Now that being said, we’re talking about the very highest levels; the competition *is* generally more even than with traditional sports for normal people, and there are absolutely women who could beat me and most men at every competitive game known to man. And the point of the Eliminator thing, as you say, seems to have been to *disguise* the fact that the top-scorer was a woman at all. Which is quite a bit weirder. I can see wanting to avoid attention or notoriety, but I can’t imagine it being the case that she would have been prevented from competing merely for being a woman. And the justifications about being the lone human half-mutant half-man fighting the mutant male hordes in disguise are downright bizarre.
For some reason the Eliminator reveal reminds me of Samus Aran from Metroid (not my game but a well-known one), although that was from 1986 which seems much later than the Donna/Eliminator reveal?
And yet he never writes about boys having stereotypical “girl” interests. Hmm.
The whole Eliminator thing, meanwhile, reminds me of an old Kids in the Hall sketch where a guy dresses up in a mask and calls himself Eradicator to dominate his gym’s racketball rankings.
Why is Maddy back in town?
A) She’s lying low after a series of dispensary fires in Cleveland.
B) She’s making pilgrimage to the Grotto of Saints Les and Lisa (now with a Best Actress Award!)

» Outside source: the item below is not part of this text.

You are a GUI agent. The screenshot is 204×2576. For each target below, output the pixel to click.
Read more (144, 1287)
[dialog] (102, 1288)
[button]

C) She works as a private detective, and Twin Galaxies has hired her to find some patsies to take the heat for Billy Mitchell’s latest scandal.
D) CANCER!!!!
E) All of the above.
F) Her parents needed some meat sock present to tell their Remember When story, and she fit the bill.
I grew up in the age of pinball. My roommate at college had a PONG game that he hooked up to our TV, which we had fun with. Then Space Invaders showed up in our student union arcade. I tried it a few times, but could never get good enough at it to have fun playing. I preferred pinball. It obeys real world physical laws (for the most part) and I could actually feel like I was part of the game. I also enjoyed playing Defender. The controls were very intuitive, and I could have fun playing it even though I really wasn’t very good at it. Of all the “modern” video games, that was my favorite.
I’ve enjoyed the information on the early days of FW. That is some extraordinary work that you’ve done, CBH. I didn’t really become aware of the strip until 1978 or so (when I started subscribing to a newspaper that carried it), and even then I kind of glossed over it. It wasn’t until I started reading the Comic Curmudgeon that I learned of the drastic dark turns. Eventually, I was led to this site (it was linked from TV Tropes, where I was reading the FW page after being pushed over the edge by the “Lisa phones in a bomb thread from beyond the grave” arc.
Holy cow, i almost thought CBH had created this Mary Ellen through the advanced photoshoppery skills she displayed on Sunday’s ersatz anniversary arc.
What a surprisingly deft characterization! TB really had it in him some days.